### INPUT DATA:
BEGIN

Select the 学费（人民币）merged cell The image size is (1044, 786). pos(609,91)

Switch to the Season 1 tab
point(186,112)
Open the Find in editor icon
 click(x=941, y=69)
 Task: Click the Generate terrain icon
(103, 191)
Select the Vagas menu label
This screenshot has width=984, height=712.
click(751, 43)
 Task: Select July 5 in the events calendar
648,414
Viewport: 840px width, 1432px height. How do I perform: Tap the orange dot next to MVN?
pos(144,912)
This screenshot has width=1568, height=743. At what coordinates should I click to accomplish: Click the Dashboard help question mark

END

Set the whole listing down, word for word.

### RESPONSE:
Select the 学费（人民币）merged cell The image size is (1044, 786). pos(609,91)

Switch to the Season 1 tab
point(186,112)
Open the Find in editor icon
 click(x=941, y=69)
 Task: Click the Generate terrain icon
(103, 191)
Select the Vagas menu label
This screenshot has width=984, height=712.
click(751, 43)
 Task: Select July 5 in the events calendar
648,414
Viewport: 840px width, 1432px height. How do I perform: Tap the orange dot next to MVN?
pos(144,912)
This screenshot has width=1568, height=743. At what coordinates should I click to accomplish: Click the Dashboard help question mark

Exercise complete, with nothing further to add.